§ Given request
Scale everything from the line containing "Open the Shape" down to the line containing "[x=986, y=285]" and write those lines out again in full, both ends included. Multiply each coordinate in the answers by 1.75, round to whole numbers with halves going up, leave all other text unchanged, and return only these lines.

********************

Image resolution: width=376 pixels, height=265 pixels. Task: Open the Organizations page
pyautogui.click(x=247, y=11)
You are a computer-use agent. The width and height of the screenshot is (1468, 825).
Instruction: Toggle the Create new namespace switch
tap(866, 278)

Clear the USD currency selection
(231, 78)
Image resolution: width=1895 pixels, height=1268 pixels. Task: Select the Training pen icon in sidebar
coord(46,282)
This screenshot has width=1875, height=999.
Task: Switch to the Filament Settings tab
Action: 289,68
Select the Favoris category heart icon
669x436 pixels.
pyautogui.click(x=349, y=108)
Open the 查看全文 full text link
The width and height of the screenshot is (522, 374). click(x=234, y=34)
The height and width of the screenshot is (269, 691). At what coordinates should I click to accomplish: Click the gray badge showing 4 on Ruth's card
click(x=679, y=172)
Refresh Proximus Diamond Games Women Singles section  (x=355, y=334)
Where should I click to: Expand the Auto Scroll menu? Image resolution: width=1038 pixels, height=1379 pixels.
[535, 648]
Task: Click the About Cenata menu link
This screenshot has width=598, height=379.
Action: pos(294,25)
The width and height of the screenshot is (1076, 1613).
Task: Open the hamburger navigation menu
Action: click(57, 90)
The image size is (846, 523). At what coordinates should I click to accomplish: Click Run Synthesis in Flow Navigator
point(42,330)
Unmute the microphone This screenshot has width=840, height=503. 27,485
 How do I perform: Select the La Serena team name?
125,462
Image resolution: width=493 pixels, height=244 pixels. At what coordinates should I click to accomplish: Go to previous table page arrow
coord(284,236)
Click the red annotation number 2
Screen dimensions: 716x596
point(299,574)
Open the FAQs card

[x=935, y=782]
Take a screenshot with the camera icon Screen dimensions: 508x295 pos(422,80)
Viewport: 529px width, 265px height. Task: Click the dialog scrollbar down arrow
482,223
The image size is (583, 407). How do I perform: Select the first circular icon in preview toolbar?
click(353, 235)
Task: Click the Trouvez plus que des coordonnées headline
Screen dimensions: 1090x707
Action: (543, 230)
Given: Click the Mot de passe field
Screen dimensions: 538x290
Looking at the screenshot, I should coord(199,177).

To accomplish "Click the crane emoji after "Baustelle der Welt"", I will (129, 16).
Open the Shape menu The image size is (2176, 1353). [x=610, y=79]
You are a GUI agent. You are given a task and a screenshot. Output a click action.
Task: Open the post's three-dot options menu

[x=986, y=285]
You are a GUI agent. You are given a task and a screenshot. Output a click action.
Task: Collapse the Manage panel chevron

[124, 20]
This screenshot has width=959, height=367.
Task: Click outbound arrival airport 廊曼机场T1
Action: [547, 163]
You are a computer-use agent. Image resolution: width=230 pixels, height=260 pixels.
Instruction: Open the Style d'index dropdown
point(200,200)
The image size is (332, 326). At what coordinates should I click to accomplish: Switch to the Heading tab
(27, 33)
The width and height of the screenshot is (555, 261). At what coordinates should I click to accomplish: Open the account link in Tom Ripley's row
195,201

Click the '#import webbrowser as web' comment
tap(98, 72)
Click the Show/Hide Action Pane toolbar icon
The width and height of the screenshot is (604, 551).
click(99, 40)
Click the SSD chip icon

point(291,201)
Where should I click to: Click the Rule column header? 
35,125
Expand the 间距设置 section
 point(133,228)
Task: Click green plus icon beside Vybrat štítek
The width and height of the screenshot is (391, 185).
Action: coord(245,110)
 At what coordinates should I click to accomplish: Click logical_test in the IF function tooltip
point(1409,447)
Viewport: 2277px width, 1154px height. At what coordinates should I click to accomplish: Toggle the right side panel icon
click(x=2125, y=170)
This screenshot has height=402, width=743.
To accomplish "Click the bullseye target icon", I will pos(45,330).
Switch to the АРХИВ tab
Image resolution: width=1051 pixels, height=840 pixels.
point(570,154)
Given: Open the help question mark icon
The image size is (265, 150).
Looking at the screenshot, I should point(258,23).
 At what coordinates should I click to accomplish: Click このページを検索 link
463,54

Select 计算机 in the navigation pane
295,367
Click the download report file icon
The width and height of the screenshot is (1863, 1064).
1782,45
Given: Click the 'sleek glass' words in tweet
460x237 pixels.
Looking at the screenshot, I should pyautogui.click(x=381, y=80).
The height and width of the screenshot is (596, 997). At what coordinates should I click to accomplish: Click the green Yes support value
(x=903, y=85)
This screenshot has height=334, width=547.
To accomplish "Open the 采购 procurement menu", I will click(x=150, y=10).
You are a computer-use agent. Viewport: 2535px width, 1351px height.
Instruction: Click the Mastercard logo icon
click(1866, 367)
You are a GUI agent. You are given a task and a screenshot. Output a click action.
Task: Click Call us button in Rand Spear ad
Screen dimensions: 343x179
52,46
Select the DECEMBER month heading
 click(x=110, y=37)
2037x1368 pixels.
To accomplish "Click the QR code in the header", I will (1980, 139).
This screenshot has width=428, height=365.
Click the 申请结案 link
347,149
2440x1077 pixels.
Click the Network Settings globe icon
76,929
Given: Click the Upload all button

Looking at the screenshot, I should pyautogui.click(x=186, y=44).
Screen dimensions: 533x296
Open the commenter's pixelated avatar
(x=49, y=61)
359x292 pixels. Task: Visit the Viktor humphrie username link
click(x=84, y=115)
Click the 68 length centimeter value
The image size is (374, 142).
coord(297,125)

********************

§ Full solution
Open the Shape menu The image size is (2176, 1353). [x=1068, y=138]
You are a GUI agent. You are given a task and a screenshot. Output a click action.
Task: Open the post's three-dot options menu

[x=1726, y=499]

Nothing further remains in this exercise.